(Interface element data)
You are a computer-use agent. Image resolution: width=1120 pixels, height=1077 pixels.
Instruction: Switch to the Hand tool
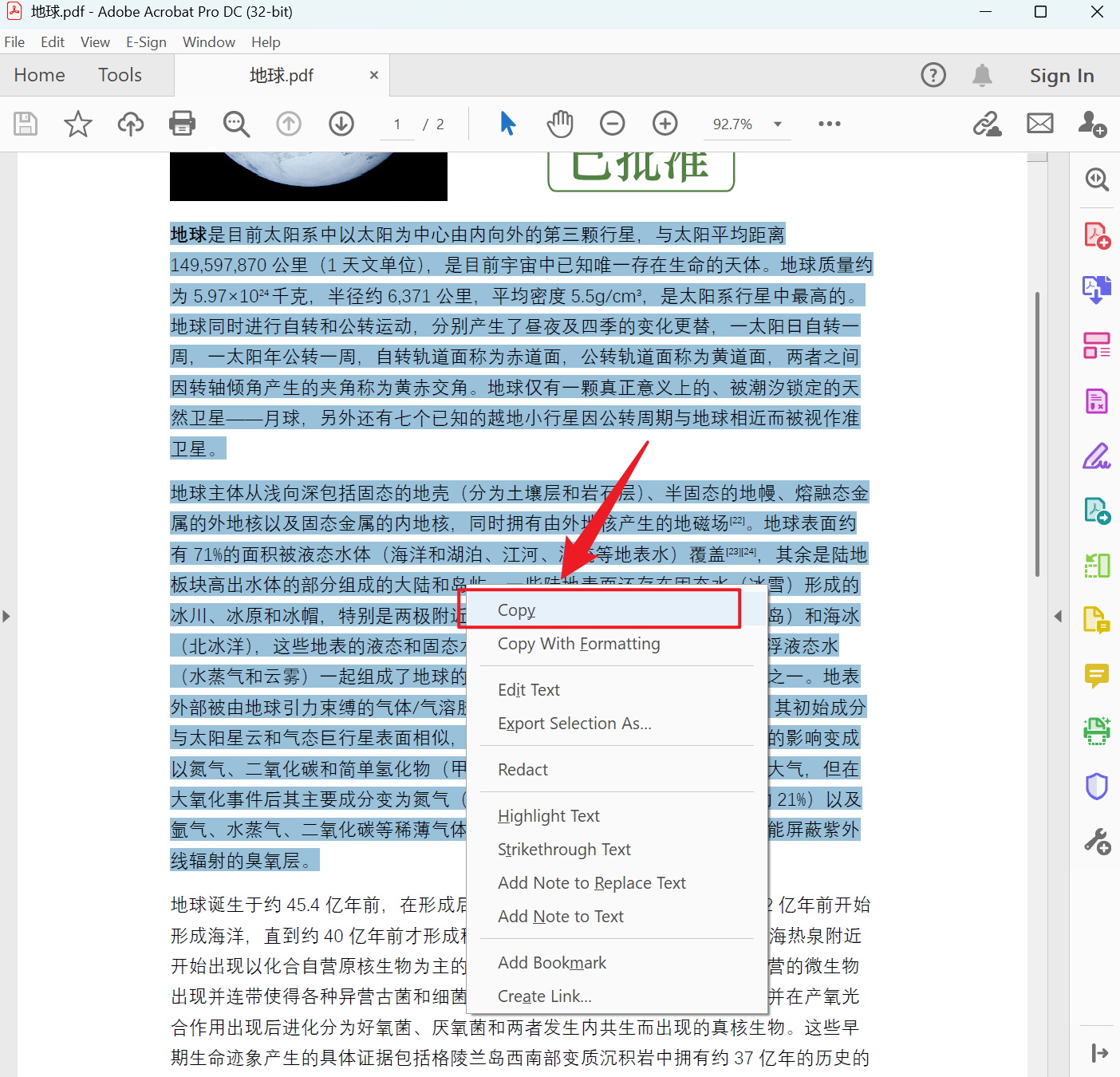(x=559, y=124)
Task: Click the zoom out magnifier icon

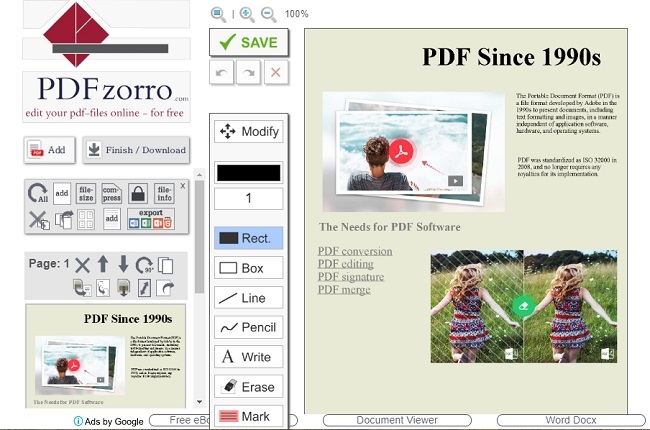Action: coord(268,14)
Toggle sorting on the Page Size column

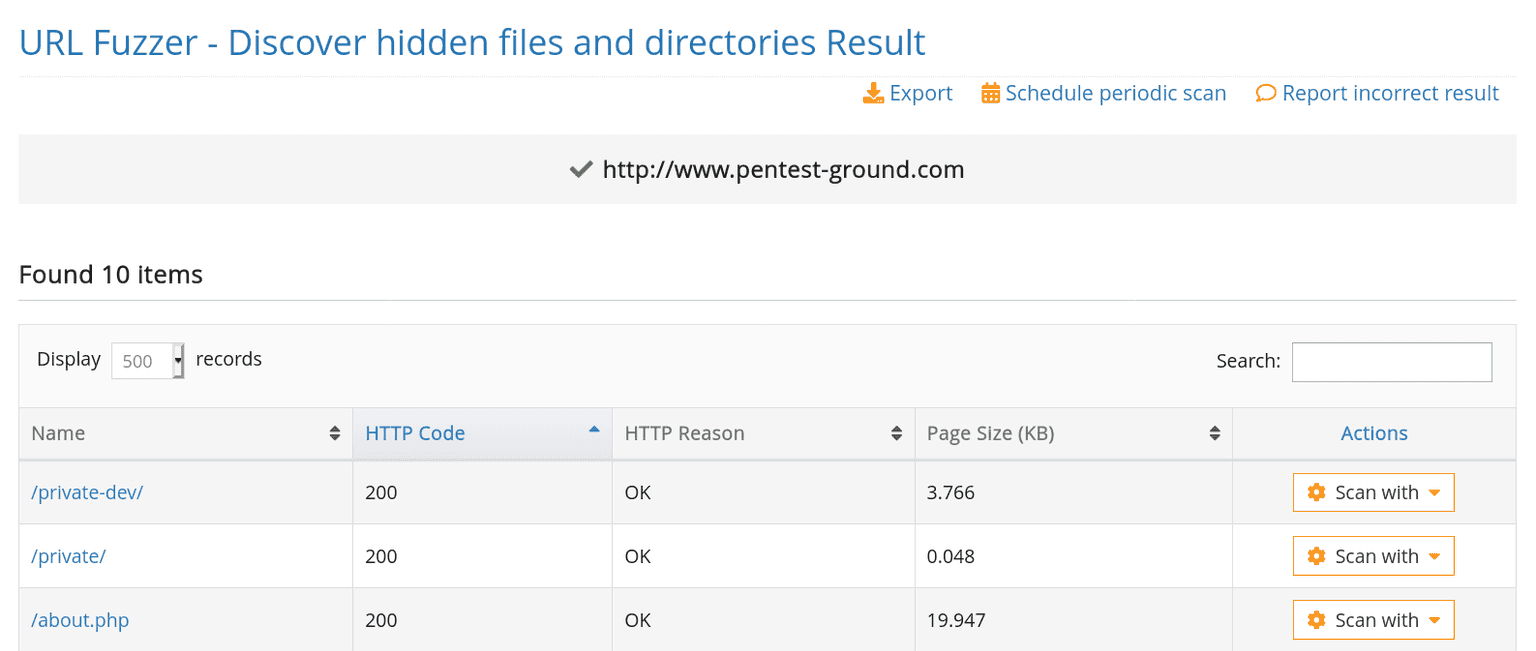[1216, 433]
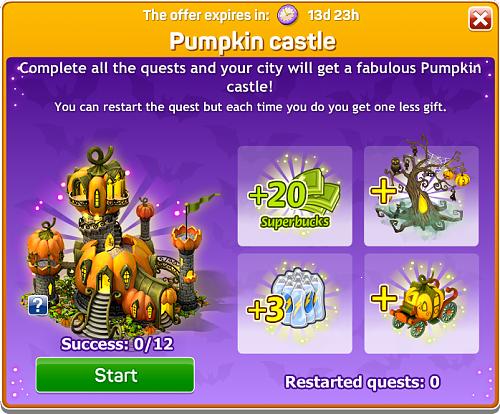The height and width of the screenshot is (414, 500).
Task: Open the blue question mark help icon
Action: [38, 305]
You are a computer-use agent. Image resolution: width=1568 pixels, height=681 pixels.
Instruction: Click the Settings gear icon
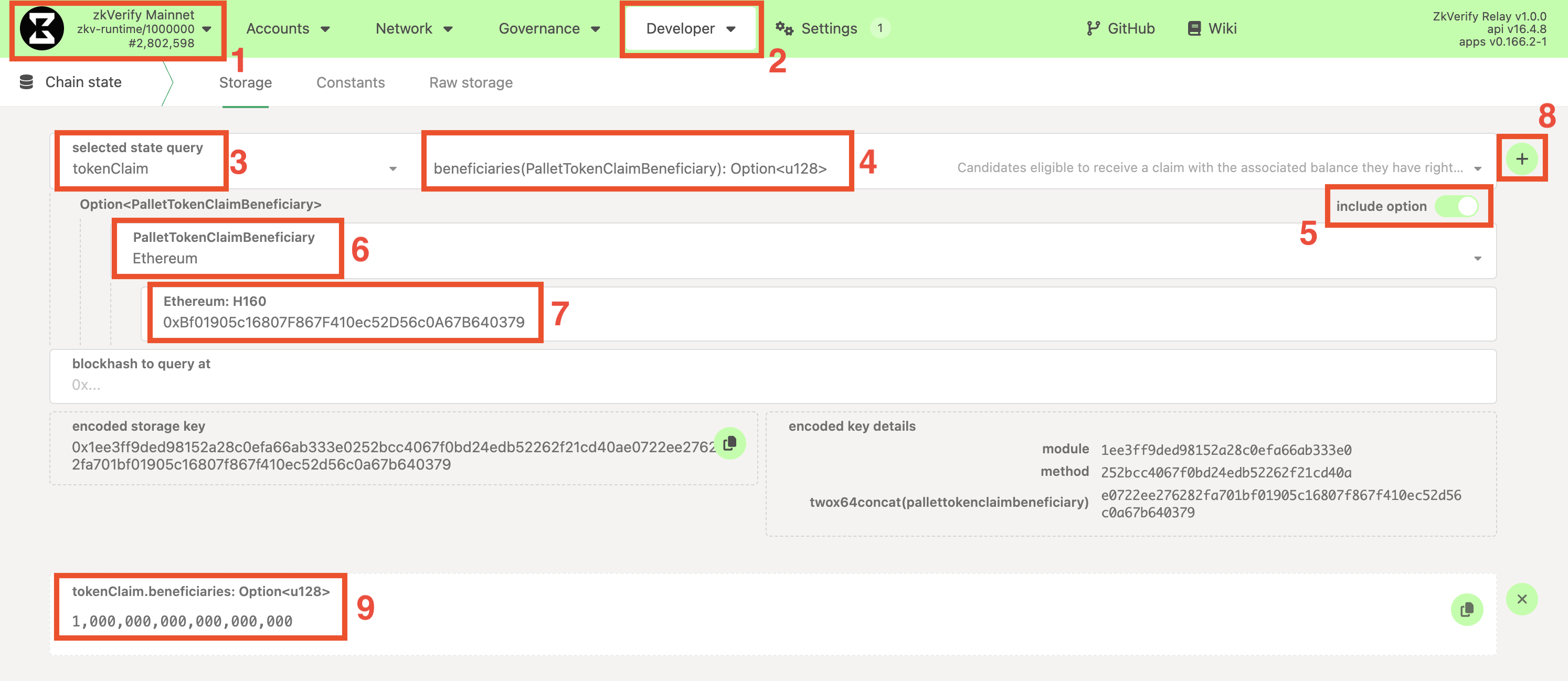coord(783,29)
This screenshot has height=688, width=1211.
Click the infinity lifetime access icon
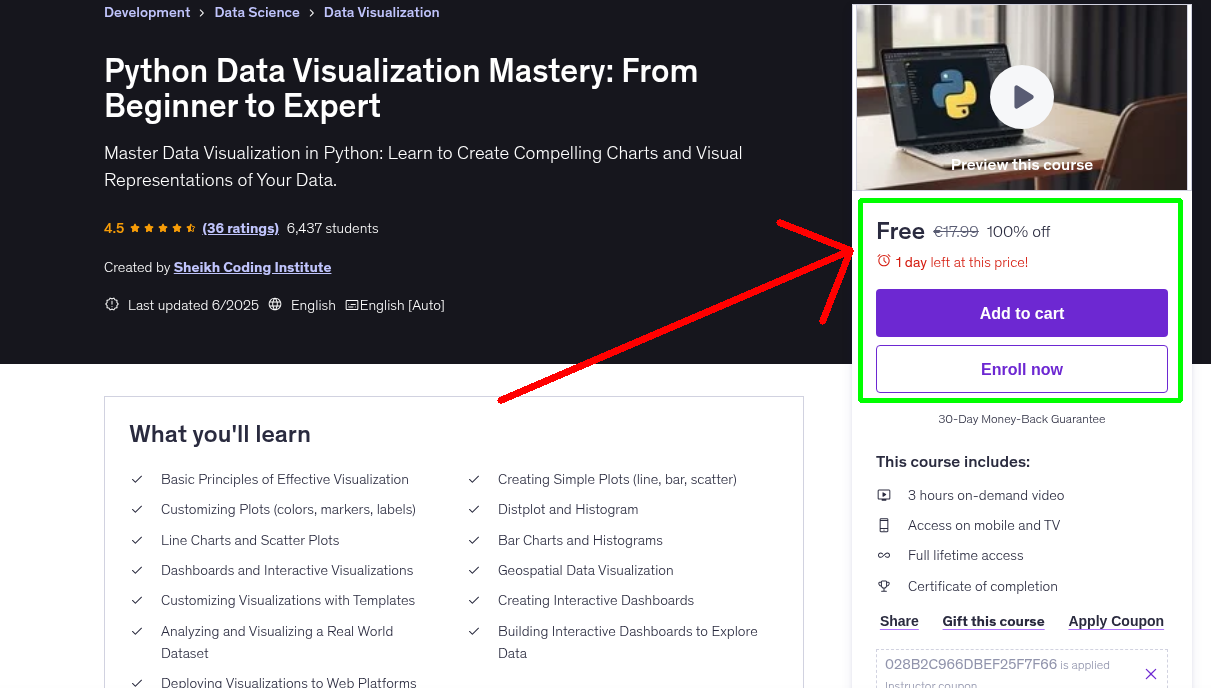coord(884,555)
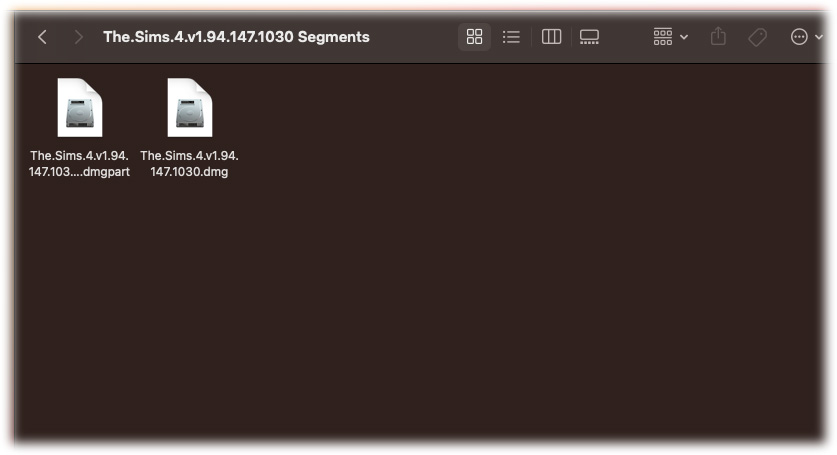Click the 147.1030.dmg file name label
The width and height of the screenshot is (837, 455).
click(x=189, y=163)
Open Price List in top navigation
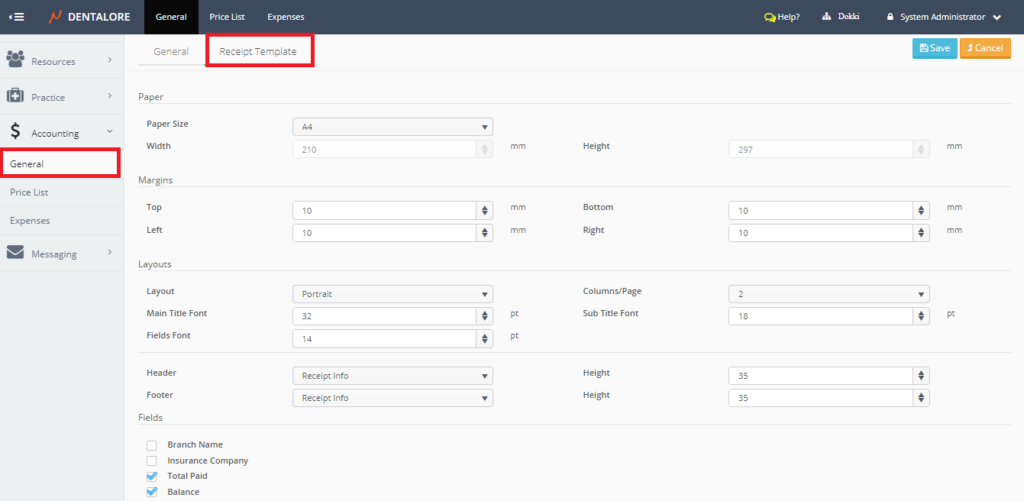The height and width of the screenshot is (501, 1024). (x=227, y=17)
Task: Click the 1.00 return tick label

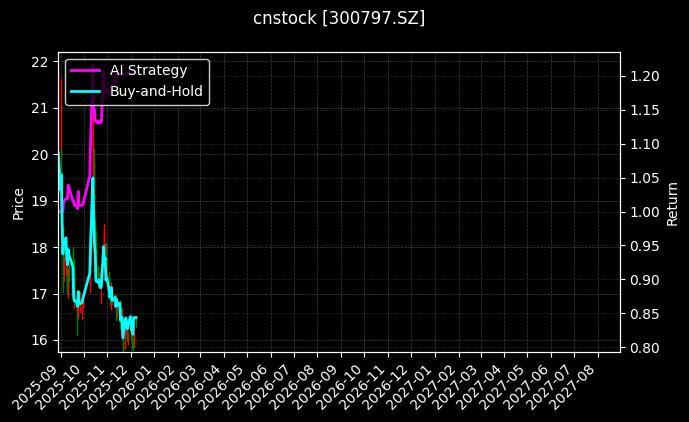Action: [642, 212]
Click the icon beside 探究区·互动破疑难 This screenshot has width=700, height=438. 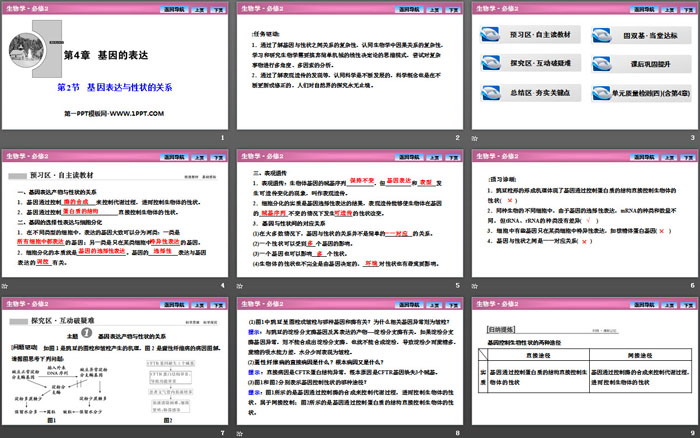(x=490, y=61)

(EXERCISE INSTRUCTIONS): Copy the data word for word, starting with the first line and going on through the line that contains "Action: [642, 212]". Leave the pictures out of your copy.

(REPLY):
You are a computer-use agent. Image resolution: width=1120 pixels, height=1077 pixels.
Instruction: Switch to the Hand tool
(x=559, y=124)
Task: Click the zoom out magnifier icon

Action: coord(268,14)
Toggle sorting on the Page Size column

[1216, 433]
The height and width of the screenshot is (414, 500).
Task: Open the blue question mark help icon
Action: [38, 305]
You are a computer-use agent. Image resolution: width=1568 pixels, height=681 pixels.
Instruction: Click the Settings gear icon
coord(783,29)
This screenshot has height=688, width=1211.
Click the infinity lifetime access icon
coord(884,555)
Click the 147.1030.dmg file name label
The width and height of the screenshot is (837, 455).
click(x=189, y=163)
Open Price List in top navigation
The height and width of the screenshot is (501, 1024). (x=227, y=17)
Task: Click the 1.00 return tick label

Action: [642, 212]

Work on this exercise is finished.